A federal jury today convicted a Miami-area supervisor of a mental health care company, Health Care Solutions Network (HCSN), for helping to orchestrate a fraud scheme that crossed state lines and that resulted in the submission of more than $63 million in fraudulent claims to Medicare and Florida Medicaid.
The announcement was made by Acting Assistant Attorney General Mythili Raman of the Justice Department's Criminal Division; U.S. Attorney Wifredo A. Ferrer of the Southern District of Florida; Michael B. Steinbach, Special Agent in Charge of the FBI's Miami Field Office; and Special Agent in Charge Christopher B. Dennis of the U.S. Department of Health and Human Services Office of Inspector General (HHS-OIG), Office of Investigation’s Miami office.
After a five-day trial, a jury in the Southern District of Florida found Wondera Eason, 51, guilty of conspiracy to commit health care fraud. Sentencing is scheduled for July 8, 2013.
Eason was employed as the Director of Medical Records at HCSN’s Partial Hospitalization Program (PHP). A PHP is a form of intensive treatment for severe mental illness. In Florida, HCSN operated community mental health centers at two locations. After stealing millions from Medicare and Medicaid in Florida, HCSN’s owner, Armando Gonzalez, exported the scheme to North Carolina, opening a third HCSN location in Hendersonville.
Evidence at trial showed that at all three locations, Eason, a certified medical records technician, oversaw the alteration, fabrication, and forgery of thousands of documents, which purported to support the fraudulent claims HCSN submitted to Medicare and Florida Medicaid. Many of these medical records were created weeks or months after the patients were admitted to HCSN facilities in Florida for purported PHP treatment and were utilized to support false and fraudulent billing to government sponsored health care benefit programs, including Medicare and Florida Medicaid. Eason directed therapists to fabricate documents, and she also forged the signature of therapists and others on documents that she was in charge of maintaining. Eason interacted with Medicare and Medicaid auditors, providing them with false and fraudulent documents, while certifying the documents were accurate.
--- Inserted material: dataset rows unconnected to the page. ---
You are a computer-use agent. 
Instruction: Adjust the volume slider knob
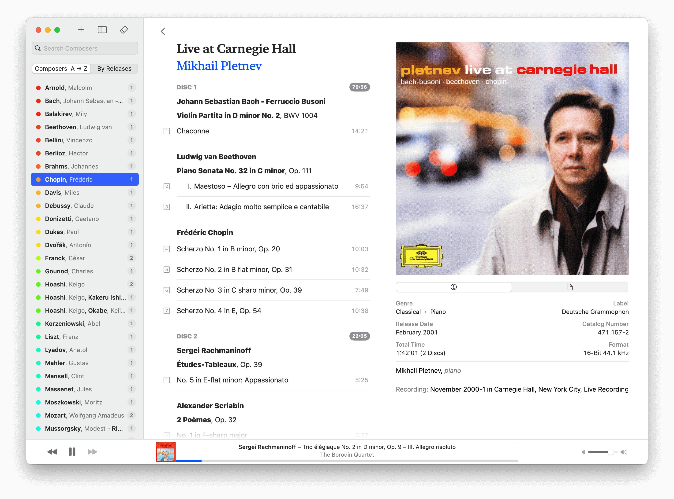pos(611,452)
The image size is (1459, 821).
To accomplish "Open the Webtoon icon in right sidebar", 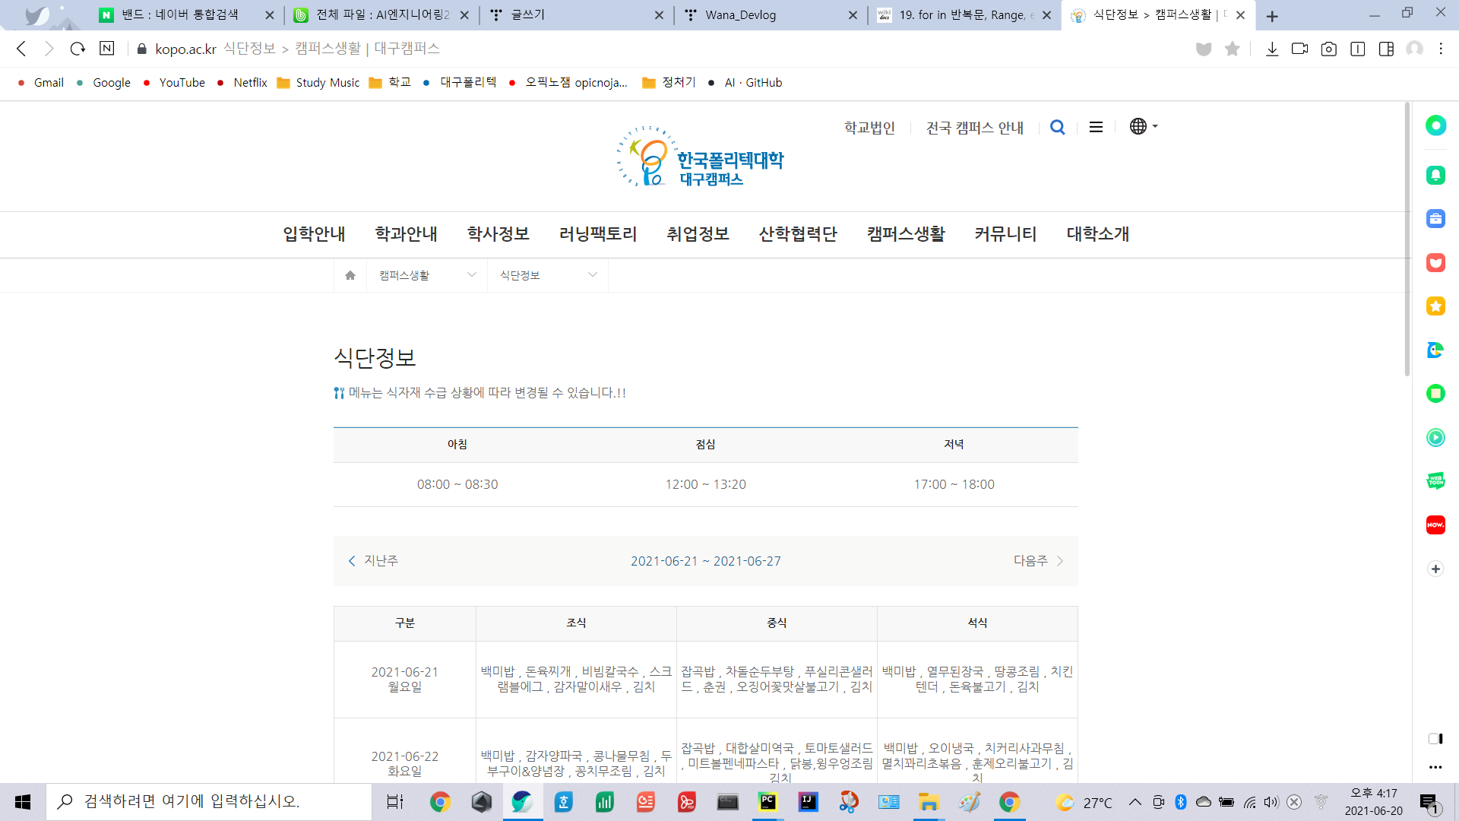I will click(1435, 480).
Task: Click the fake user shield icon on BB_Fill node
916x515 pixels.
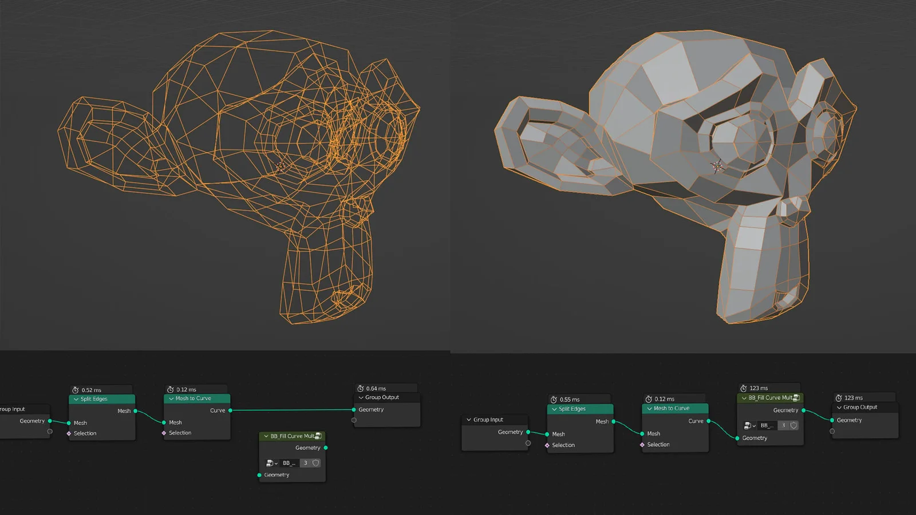Action: [315, 463]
The “therapy” at HCSN oftentimes consisted of nothing more than patients watching Disney movies, playing bingo and having barbeques. Eason directed therapists to remove any references to these recreational activities in the medical records.
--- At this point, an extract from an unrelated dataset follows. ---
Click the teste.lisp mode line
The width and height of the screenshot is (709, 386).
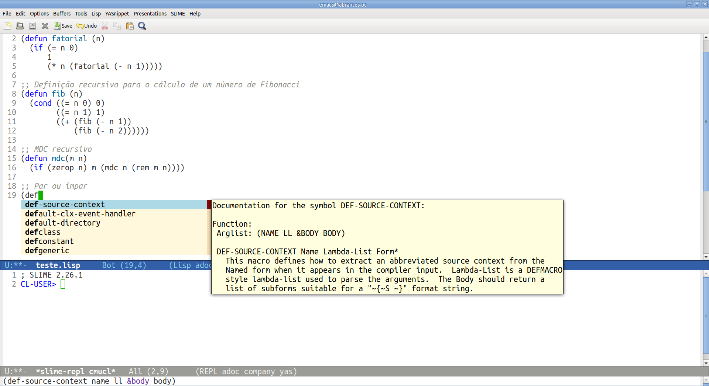pos(58,265)
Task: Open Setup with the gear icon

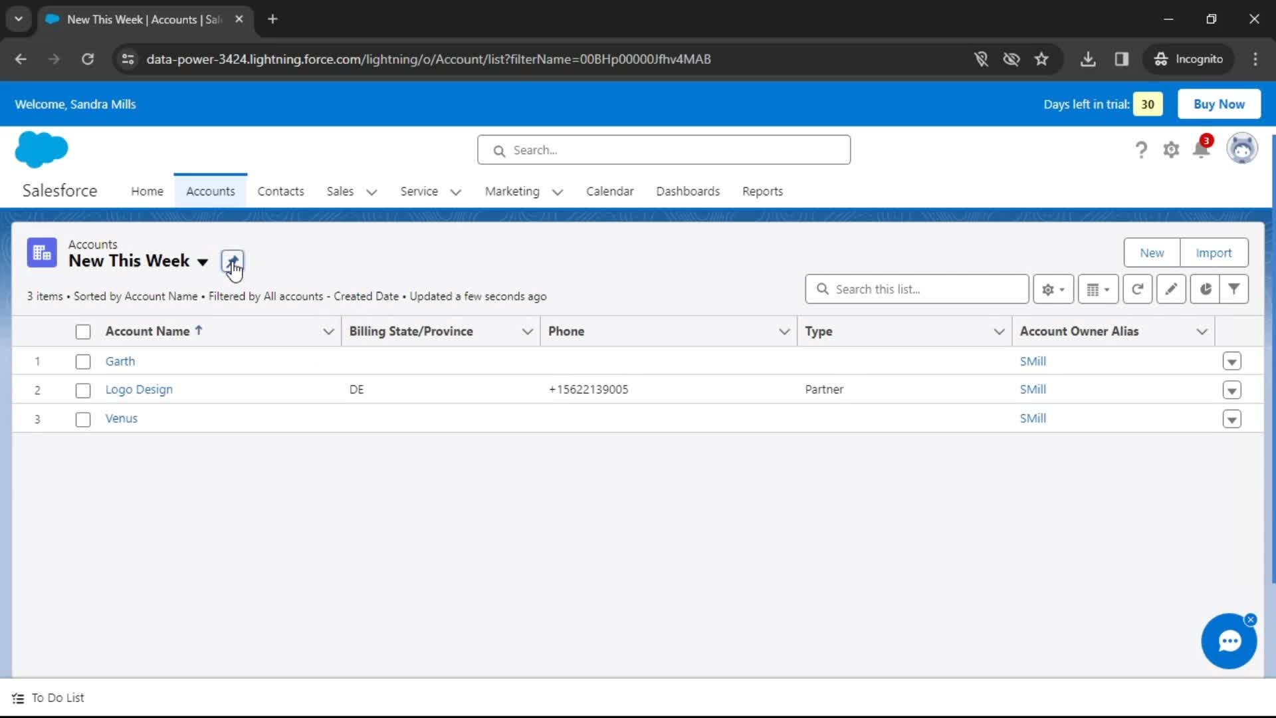Action: pyautogui.click(x=1172, y=150)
According to evidence at trial, Eason was aware that HCSN in Florida paid illegal kickbacks to owners and operators of Miami-Dade County Assisted Living Facilities (ALF) in exchange for patient referral information to be used to submit false and fraudulent claims to Medicare and Medicaid. Eason also knew that many of the ALF referral patients were ineligible for PHP services because many patients suffered from mental retardation, dementia and Alzheimer's disease.
From 2004 through 2011, HCSN billed Medicare and the Florida Medicaid program approximately $63 million for purported mental health services.
Fifteen defendants have been charged for their alleged roles in the HCSN health care fraud scheme, and 12 defendants have pleaded guilty. On Monday, Feb. 25, 2013, Gonzalez was sentenced to serve 168 months in prison for his role in the scheme. Alleged co-conspirators Alina Feas and Lisset Palmero are scheduled for trial on June 3, 2013. Defendants are presumed innocent until proven guilty at trial.